あるIT企業が、システムに関する顧客からの問い合わせに対して、見積もり提案を行う営業活動を調べた。問い合わせは1人で即答できる単純なものから、話し合いが必要な複雑なものまでさまざまだ。

その部署には30人の社員がいて、それぞれにウェアラブル端末を装着してもらい、対面した相手と時間、回数を計測。コミュニケーションの度合いを測ったものだ。その結果、判明したのは次の通りだ。

  • 結束力のあるネットワークでは、スタッフ同士が互いに信頼しやすい。情報伝達が行われやすい。
  • 情報伝達には情報源の協力が必要であるため、情報源にその伝達が自分たちに悪影響を与えないことを納得させることが重要である。信頼がなければ、情報源は単に受信者に情報を渡すことを拒否するかもしれない。メッセージでは協力を得られにくい。
  • 同僚から、より多くの情報、アドバイス、暗黙のガイダンスを必要とする複雑なタスクでは、スタッフ同士の距離が近いほうがプロジェクトの完了を早めるのに役立つ。
  • ただし、単純なタスクにとっては、同僚からの会話の割り込みで作業が中断されるデメリットが大きく、結束力が強いことは成果にとってマイナスに働いてしまう。
  • 対面ネットワークと物理的近接ネットワークを比較すると、物理的近接ネットワークの係数のほとんどが重要ではないことがわかり、対面での会話が物理的近接だけよりも重要であることが示された。

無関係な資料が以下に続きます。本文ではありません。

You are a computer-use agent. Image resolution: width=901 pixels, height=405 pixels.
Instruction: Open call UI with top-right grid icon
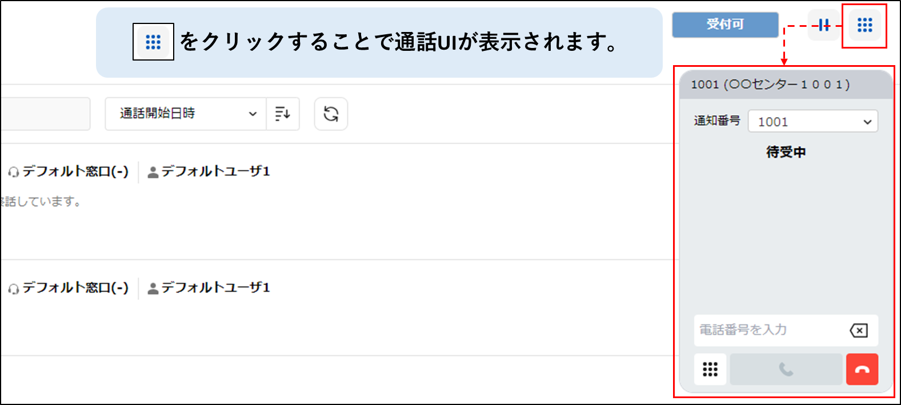click(x=864, y=25)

これらは論文から引用したものなので、より簡単な言葉で言い換えてみよう。

  1. 複雑な仕事をしている場合は、スタッフ同士の距離が近いほうがいい。
  2. 物理的に距離が近いというよりも、心理的な距離が近い(会話が常にできる)状態にしておくこと。
  3. 単純作業の場合は、一人ひとりを遮断したほうがいい。

ということだ。在宅勤務が合理的なものになるのかどうかは、この調査からはケースバイケースの模様だ。

会議中だけではなく、常にネットワークを切らずに動画中継をして話ができるような
環境を整えれば、調査の示す「近い距離感」を保てるのかもしれない。なにより、ツイッター社のタスクと上記の条件を照らし合わせたとき、どうするのが最も合理的かということが、プロジェクトの成否を分けるということだろう。

デジタルか否か、の二元論ではなく、場合によって柔軟に対応し、「リアルでの能力
を向上させるために」「デジタルを使いこなす」ことが求められる。